Ready Player One is set in a tragic future where the energy crisis and economic recession has led to collapse of modern society. Many people spend the majority of their free time in a Massively Multiplayer Online Game called the OASIS. The OASIS is a brilliant virtual reality developed by computer genius and eccentric James Halliday. At the time of his death, Halliday had no heir and left his vast fortune and controlling stock in Gregarious Simulation Systems (the company that runs the OASIS) to the person who could find his Easter Egg (in gaming an easter egg is a hidden message generally left by the game's creator). The hunt for Halliday's Easter Egg took over the world, but five years after his death no new progress has been made. Until Wade Watts uncovers the first of three keys in the challenge. The book follows Wade's rise to super stardom and his quest to find the other two keys and unlock Halliday's Easter Egg.
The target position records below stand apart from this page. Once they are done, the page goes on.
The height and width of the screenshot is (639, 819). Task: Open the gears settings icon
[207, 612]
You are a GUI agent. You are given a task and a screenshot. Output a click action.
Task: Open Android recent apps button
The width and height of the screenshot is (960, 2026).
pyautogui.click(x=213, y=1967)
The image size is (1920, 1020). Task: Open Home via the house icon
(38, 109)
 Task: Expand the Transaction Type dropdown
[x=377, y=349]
Filled with endearing 80's pop culture references, Ready Player One takes the reader on an amazing journey through the mind bending world of the OASIS where anything is possible. It hits the mark with themes like user privacy and is an interesting treatise on how we, as a society, are changing the way we communicate, conduct business, and live our lives online. I can't say that I've ever read anything like it and loved the character development and Cline's worldbuilding. The amount of information relayed in the first chapters is a tad overwhelming, but I hungrily devoured all the details (as already stated, I'm a detail glutton).
I encourage anyone looking for something different in the YA genre to read this book and then go pick up the audio version because Will Wheaton crushes it (get it? It's funny because Will Wheaton was Wesley Crusher! Yuck, yuck, yuck).